[Extracted material — start]

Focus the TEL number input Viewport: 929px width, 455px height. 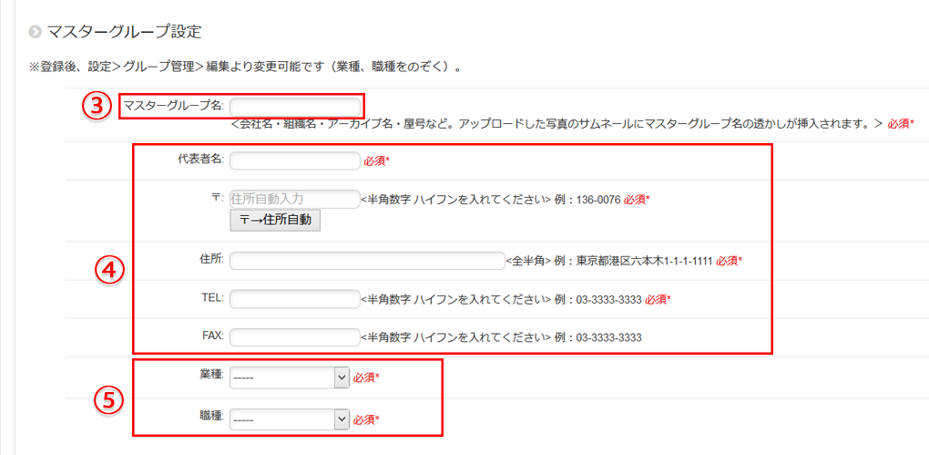coord(295,299)
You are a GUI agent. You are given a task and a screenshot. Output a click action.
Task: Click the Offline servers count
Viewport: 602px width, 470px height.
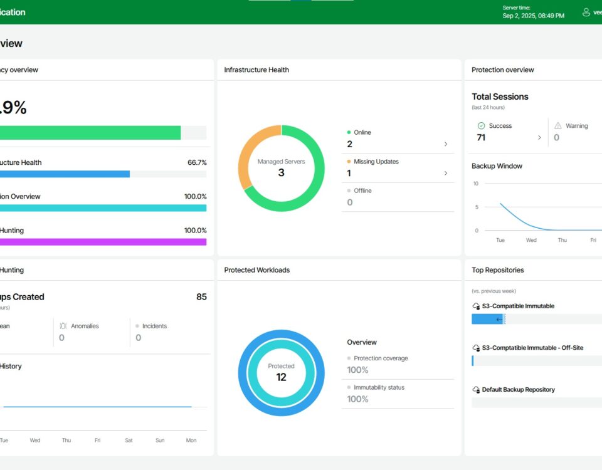tap(350, 202)
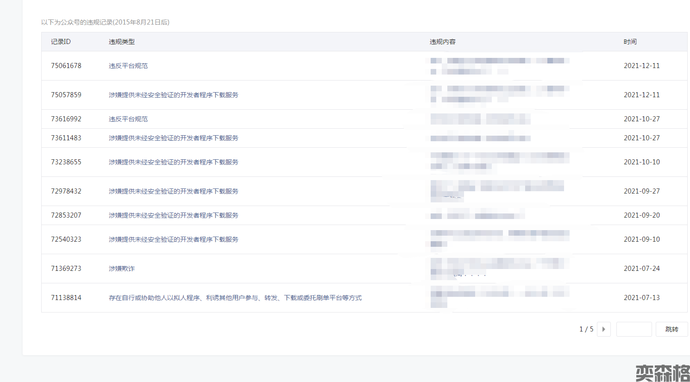Screen dimensions: 690x382
Task: Open violation type link for record 75057859
Action: tap(173, 95)
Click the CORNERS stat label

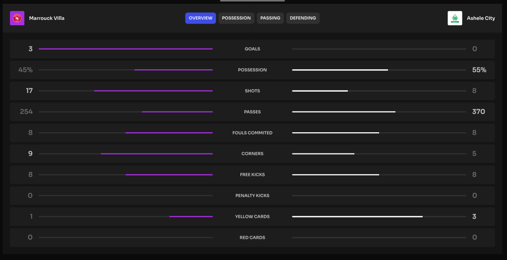coord(252,154)
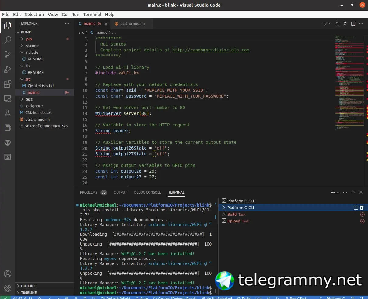Open the PlatformIO alien head icon
368x299 pixels.
(8, 142)
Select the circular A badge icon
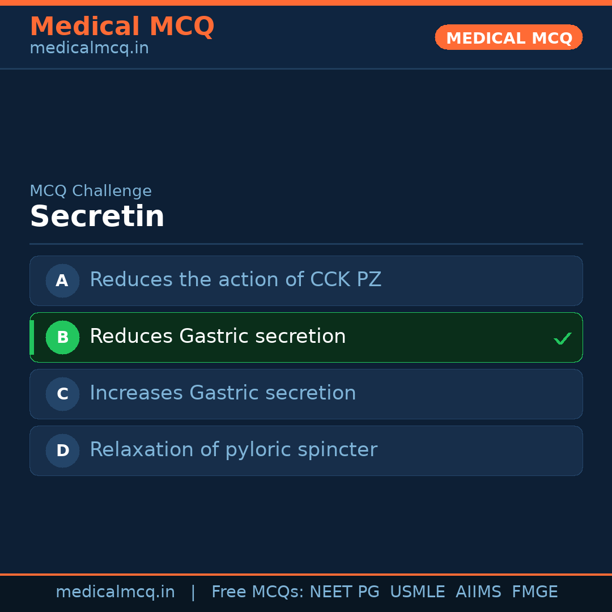The width and height of the screenshot is (612, 612). [x=62, y=281]
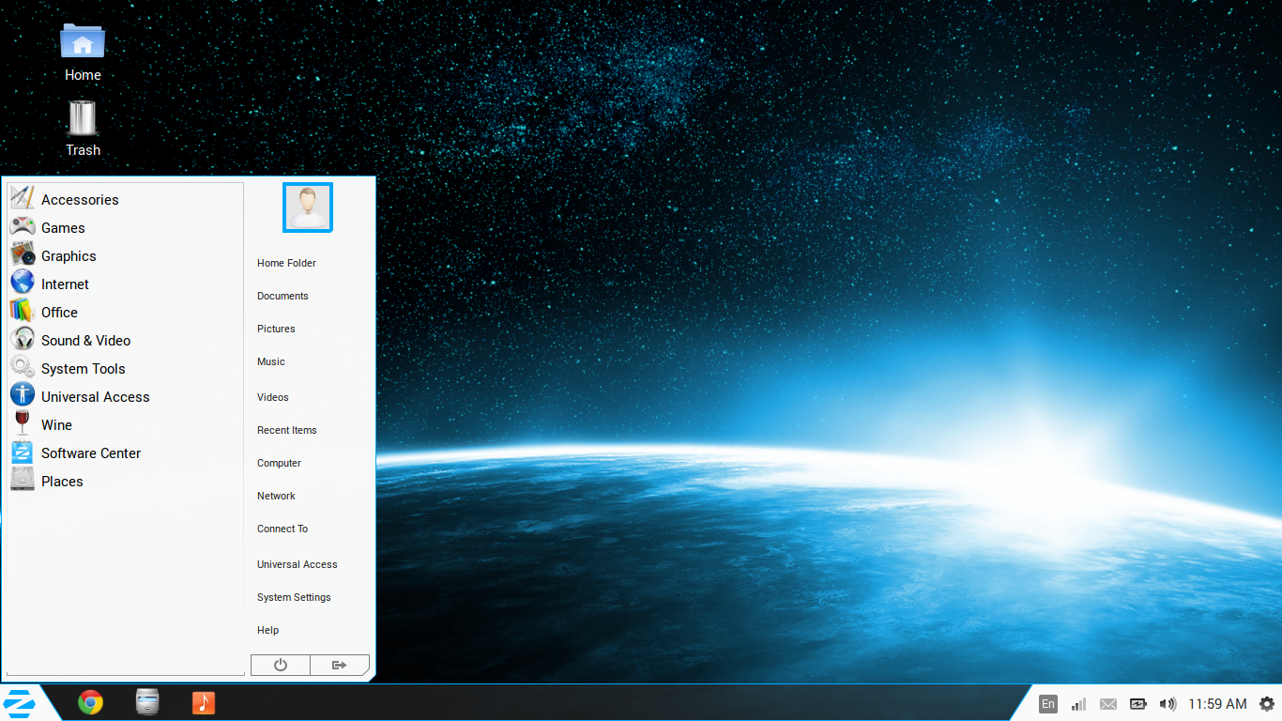Open the Trash desktop icon

(x=83, y=119)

[Extracted material — finish]

**What the exercise asks**
From the line that contains "Task: Click the Offline servers count" to the final line of the material, write out each line exactly. Pictures stay out.

**Answer for the task**
Task: Click the Offline servers count
Viewport: 602px width, 470px height.
tap(350, 202)
Screen dimensions: 690x382
Task: Open violation type link for record 75057859
Action: tap(173, 95)
Click the CORNERS stat label

coord(252,154)
Open the PlatformIO alien head icon
368x299 pixels.
(8, 142)
Select the circular A badge icon
The width and height of the screenshot is (612, 612). [x=62, y=281]
Open the Trash desktop icon

(x=83, y=119)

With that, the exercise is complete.